Super-héros: des peoples comme les autres ?

Que peut-il se passer dans le quotidien des super-héros une fois qu’ils se retrouvent sans pouvoirs magiques ?

Vraie-fausse illustration, parodie de comic book, fresque désenchantée : Grégory signe «Super Heroes in Morocco», une série des plus originales.

 

Par R. K. Houdaïfa

 

Beaux, jeunes et invincibles. Ils étaient les pourfendeurs du mal, les gardiens de la paix. Ils faisaient régner la justice à Manhattan. Au premier signal, Batman enfilait sa combinaison de latex, faisait rugir le moteur de sa Batmobile et allait régler son compte à quelque crapule sévissant dans la ville… Gent lectrices, gens lecteurs de Finances News Hebdo, oyez, attendez-vous à voir de folles aventures ?

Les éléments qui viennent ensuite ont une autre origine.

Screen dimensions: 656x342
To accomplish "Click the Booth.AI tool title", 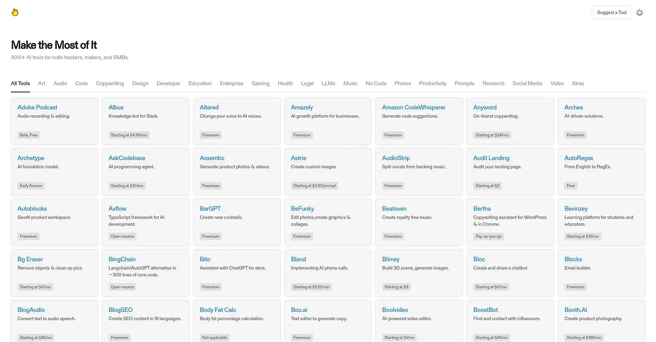I will click(576, 310).
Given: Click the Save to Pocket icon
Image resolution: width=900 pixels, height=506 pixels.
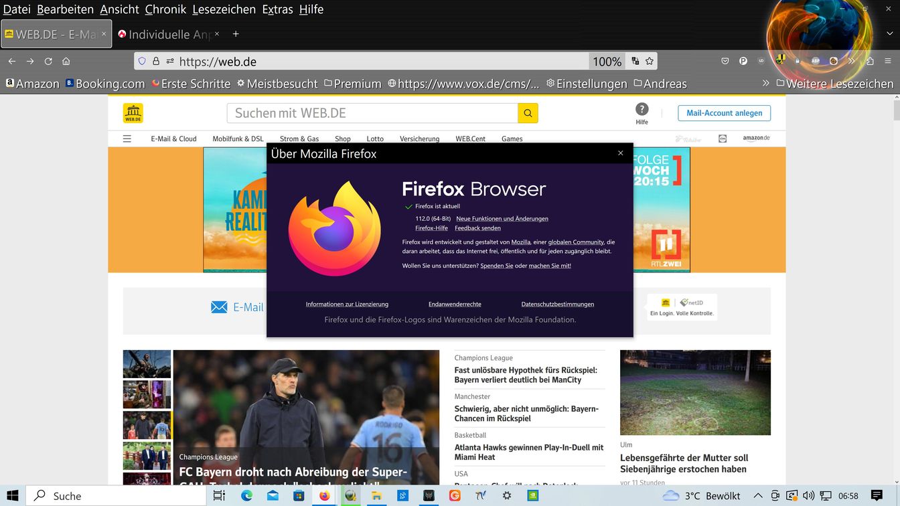Looking at the screenshot, I should click(x=725, y=61).
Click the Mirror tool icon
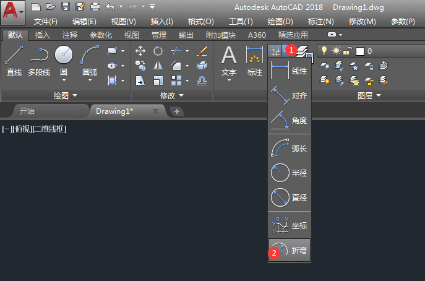The image size is (425, 281). click(158, 66)
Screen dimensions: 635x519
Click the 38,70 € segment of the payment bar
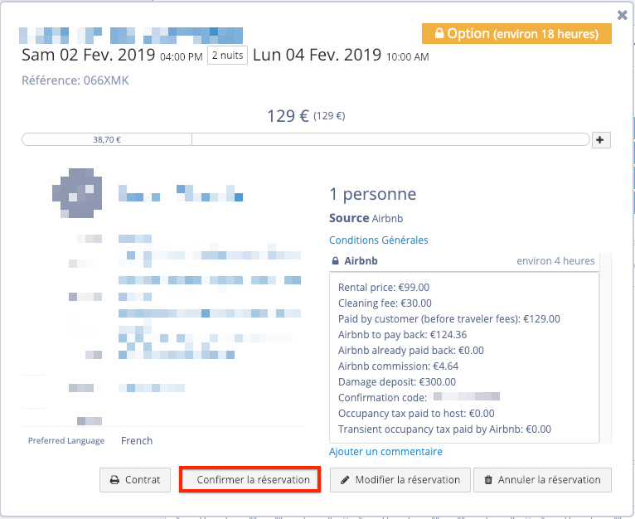(107, 139)
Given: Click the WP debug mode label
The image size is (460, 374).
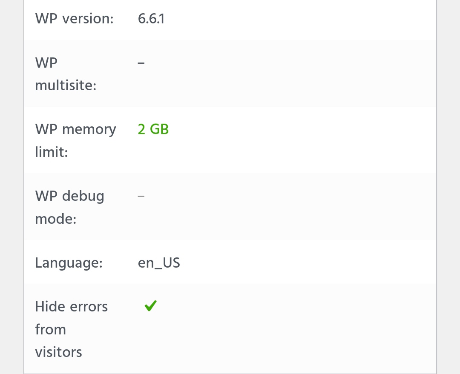Looking at the screenshot, I should pos(69,207).
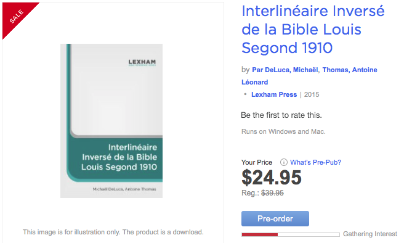This screenshot has width=412, height=243.
Task: Open author link Par DeLuca, Michaël
Action: 285,70
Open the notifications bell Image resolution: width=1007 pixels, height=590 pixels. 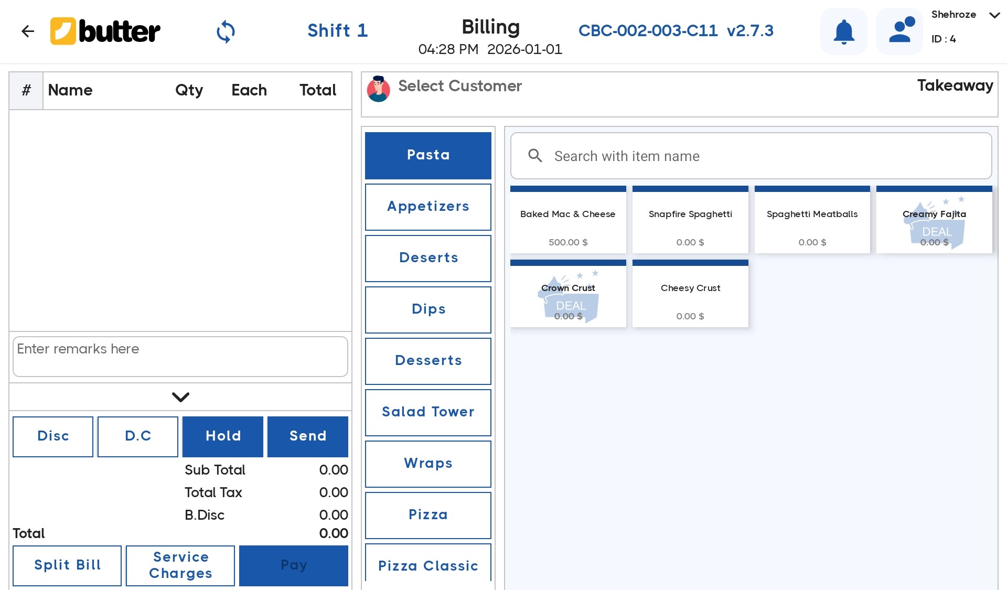point(843,31)
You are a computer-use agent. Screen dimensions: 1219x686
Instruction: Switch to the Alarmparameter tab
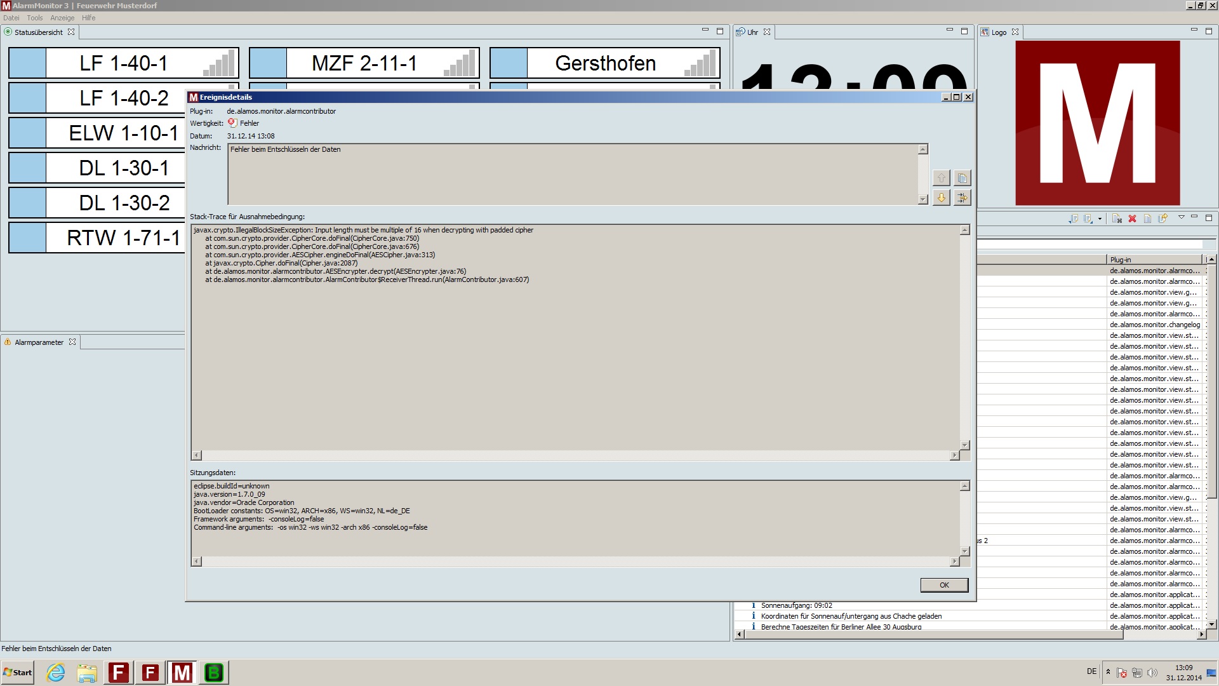pyautogui.click(x=39, y=342)
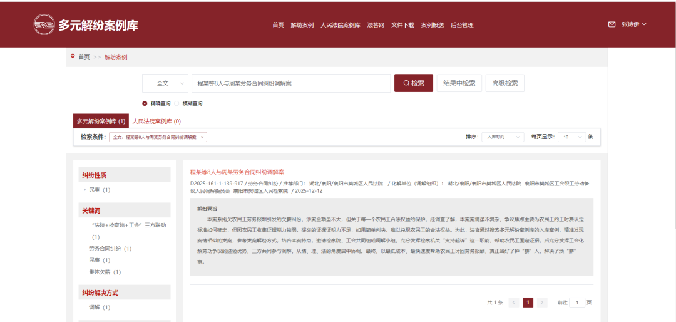Open 法答网 in the top navigation
676x322 pixels.
click(x=376, y=25)
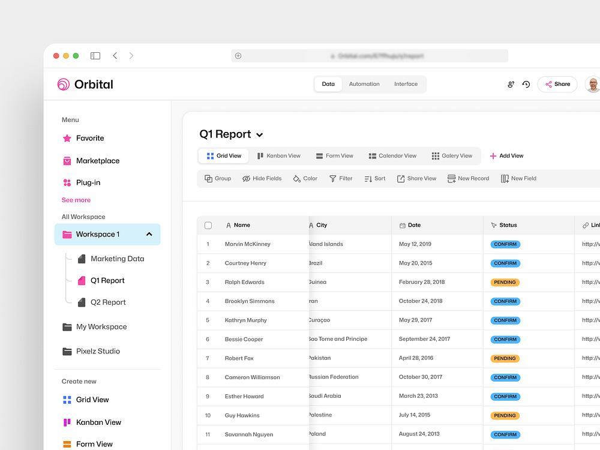Click the invite user icon near Share
The image size is (600, 450).
(511, 84)
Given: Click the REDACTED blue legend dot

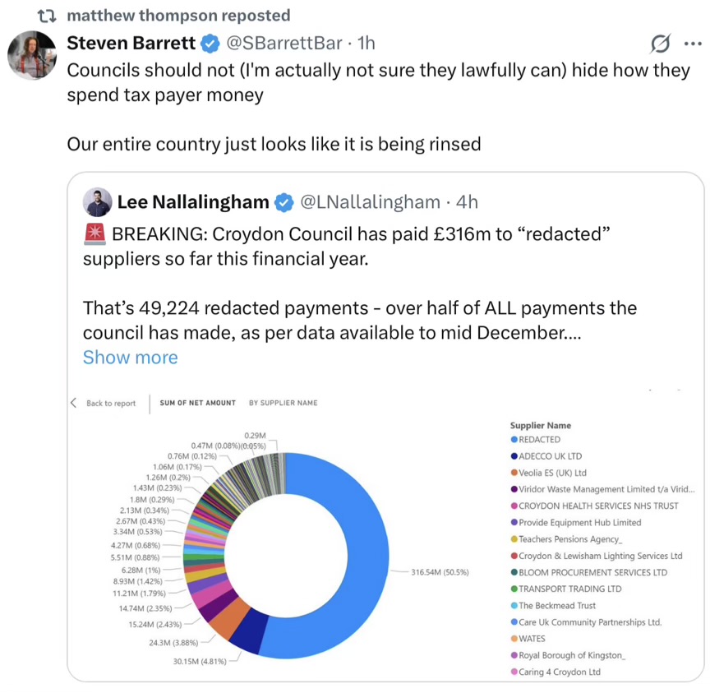Looking at the screenshot, I should [514, 440].
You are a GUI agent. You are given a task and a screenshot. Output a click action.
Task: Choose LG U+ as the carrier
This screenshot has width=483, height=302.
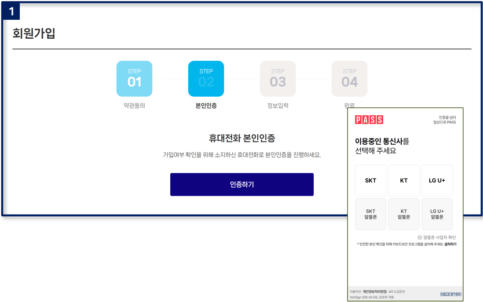click(x=437, y=181)
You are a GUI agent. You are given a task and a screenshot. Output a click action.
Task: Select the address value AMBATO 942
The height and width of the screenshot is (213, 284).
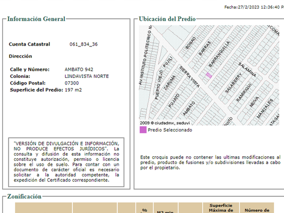point(79,69)
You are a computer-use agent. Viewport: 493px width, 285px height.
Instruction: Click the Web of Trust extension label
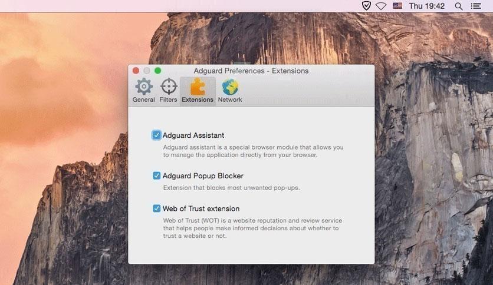click(x=201, y=208)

On peut dire que l’intitulé de son travail, «Super Heroes in Morocco», ne manque pas d’air. Carrément gonflé, même. Jusqu’ici inconnu au bataillon (habitué à dessiner des personnages étranges et loufoques – doodbles -), cet illustrateur et directeur artistique franco-libanais à la quarantaine pimpante nous livre l’inimaginable. Chez Grégory, les ex-justiciers ont quitté le grand écran pour vivre dans le réel. Ils ont donc été imaginé (e) s dans un contexte marocain, avec un zest d’humour satirique et une touche d’ironie décalée. Ils ont pris leur retraite, sont devenus des peoples comme les autres.

Les réalisations de Grégory, fin connaisseur de la BD et marqué par la société marocaine, se veulent chargées de références et de messages critiques. On y trouve quelques situations que tout le monde a vécues ou rencontrées : le ramadan, l’aïd, le mendiant dans la rue, la police qui nous arrête... Le mec cool et déjanté s’évertue à raconter ce que vivent la majorité des Marocains avec dérision, tout en s’éloignant des clichés  : couscous, tarbouche et babouches.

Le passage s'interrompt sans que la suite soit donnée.